Data to process: Begin

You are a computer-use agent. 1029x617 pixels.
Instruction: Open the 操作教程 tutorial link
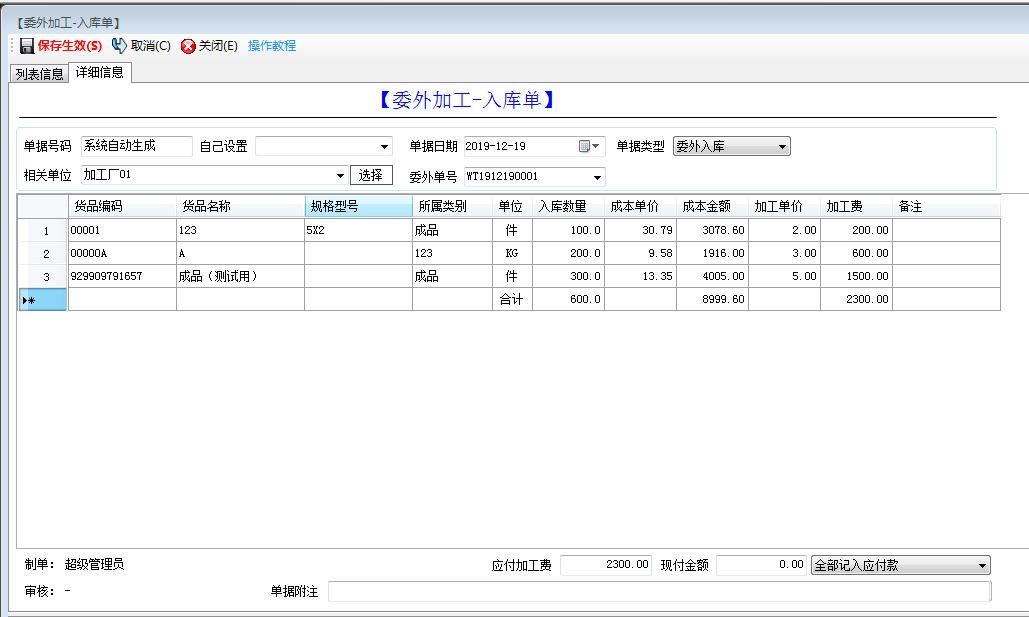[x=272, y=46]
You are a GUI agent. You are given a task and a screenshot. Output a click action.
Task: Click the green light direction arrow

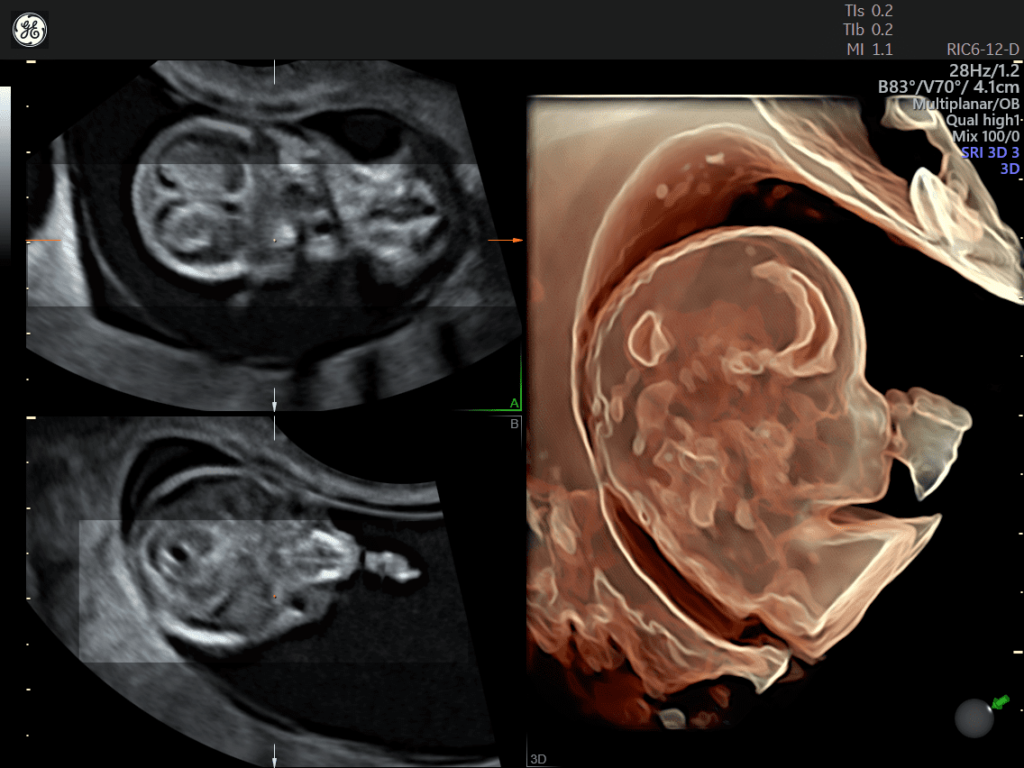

Data to process: End
Data to process: Begin

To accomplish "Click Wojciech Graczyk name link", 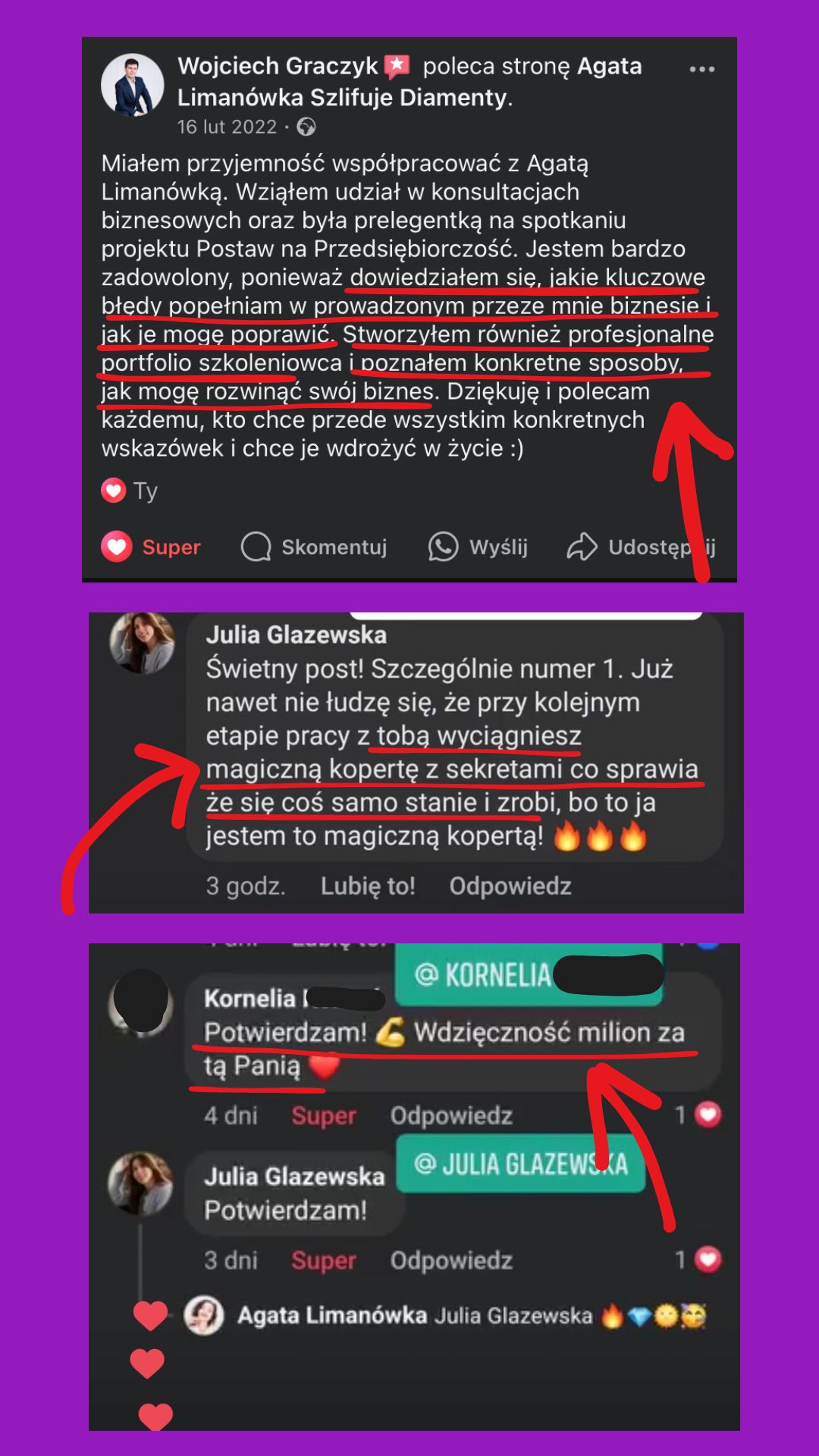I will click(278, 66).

Data to process: End
Data to process: Begin

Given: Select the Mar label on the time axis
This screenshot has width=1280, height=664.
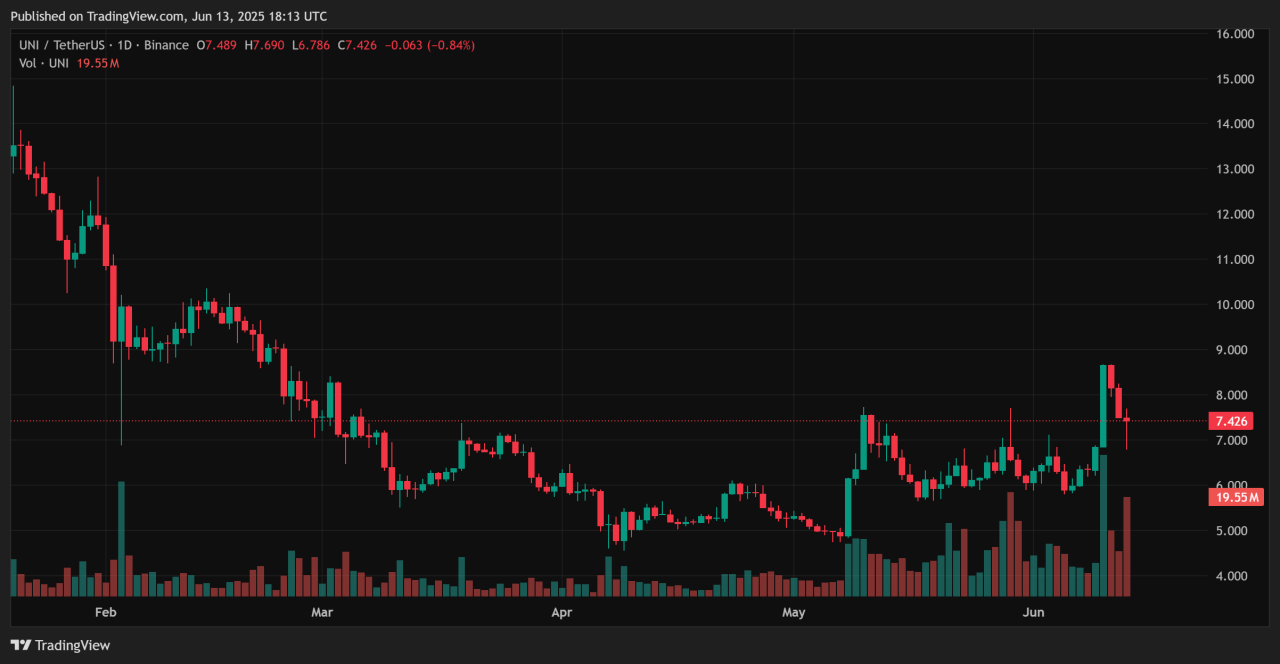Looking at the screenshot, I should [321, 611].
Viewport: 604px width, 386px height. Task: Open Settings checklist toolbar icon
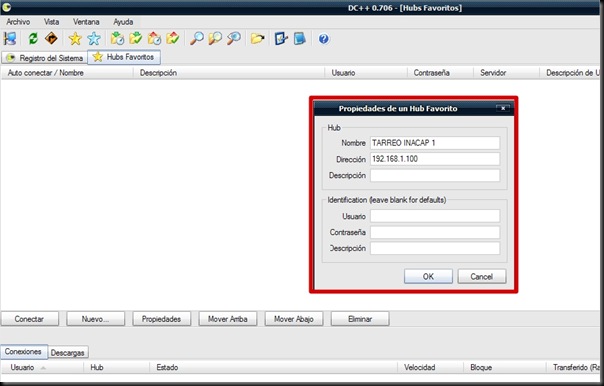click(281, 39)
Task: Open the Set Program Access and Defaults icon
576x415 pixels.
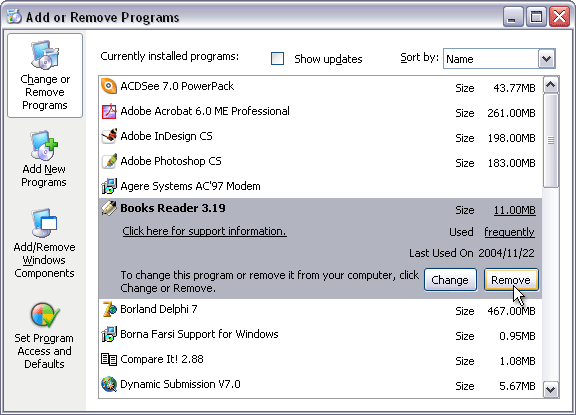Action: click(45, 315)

Data to process: End

- _The task_: Search the entries above for lines containing the word "agent", and copy each one.

- _Answer section_:
You are a computer-use agent. 1029x617 pixels.
You are a GUI agent. You are given a task and a screenshot. Output a click action.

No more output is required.